Task inputs:

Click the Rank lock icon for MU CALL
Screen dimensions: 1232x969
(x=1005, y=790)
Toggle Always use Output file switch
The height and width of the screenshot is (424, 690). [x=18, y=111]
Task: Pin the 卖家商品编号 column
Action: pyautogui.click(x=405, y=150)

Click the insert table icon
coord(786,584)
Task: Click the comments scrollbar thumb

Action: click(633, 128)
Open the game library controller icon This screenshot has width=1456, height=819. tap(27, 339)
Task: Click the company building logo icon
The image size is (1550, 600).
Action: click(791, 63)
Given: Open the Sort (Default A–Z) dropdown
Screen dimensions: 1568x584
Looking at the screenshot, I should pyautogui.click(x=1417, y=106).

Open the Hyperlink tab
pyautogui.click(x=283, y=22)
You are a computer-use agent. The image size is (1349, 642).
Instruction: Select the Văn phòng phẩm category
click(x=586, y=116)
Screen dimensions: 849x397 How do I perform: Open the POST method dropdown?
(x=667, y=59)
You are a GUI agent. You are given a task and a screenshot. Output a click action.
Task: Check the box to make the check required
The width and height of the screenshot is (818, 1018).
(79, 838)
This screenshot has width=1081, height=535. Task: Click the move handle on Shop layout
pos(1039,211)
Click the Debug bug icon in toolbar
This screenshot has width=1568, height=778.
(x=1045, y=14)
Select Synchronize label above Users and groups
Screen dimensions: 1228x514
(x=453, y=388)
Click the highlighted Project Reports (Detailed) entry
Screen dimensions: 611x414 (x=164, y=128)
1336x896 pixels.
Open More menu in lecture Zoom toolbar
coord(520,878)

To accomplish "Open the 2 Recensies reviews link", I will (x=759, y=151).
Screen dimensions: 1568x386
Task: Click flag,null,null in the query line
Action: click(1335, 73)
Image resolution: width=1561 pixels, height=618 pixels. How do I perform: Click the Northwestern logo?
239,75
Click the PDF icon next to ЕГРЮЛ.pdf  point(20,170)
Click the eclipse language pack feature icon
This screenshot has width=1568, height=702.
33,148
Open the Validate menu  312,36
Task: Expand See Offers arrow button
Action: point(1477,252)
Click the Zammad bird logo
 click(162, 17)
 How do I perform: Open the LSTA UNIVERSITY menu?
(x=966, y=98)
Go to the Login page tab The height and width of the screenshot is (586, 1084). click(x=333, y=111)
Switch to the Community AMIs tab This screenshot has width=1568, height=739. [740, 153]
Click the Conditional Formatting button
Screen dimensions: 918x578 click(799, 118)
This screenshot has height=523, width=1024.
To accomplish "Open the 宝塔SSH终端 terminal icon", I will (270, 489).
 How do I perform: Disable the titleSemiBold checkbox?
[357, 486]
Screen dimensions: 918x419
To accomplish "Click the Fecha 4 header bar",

Description of the task: Reply with an exact copy of the lines running from the one containing "Click the Conditional Formatting button" through the end of the entries above, both ends included.

Solution to this problem:
Click the Conditional Formatting button
Screen dimensions: 918x578 click(799, 118)
This screenshot has height=523, width=1024.
To accomplish "Open the 宝塔SSH终端 terminal icon", I will (270, 489).
 How do I perform: Disable the titleSemiBold checkbox?
[357, 486]
Screen dimensions: 918x419
To accomplish "Click the Fecha 4 header bar",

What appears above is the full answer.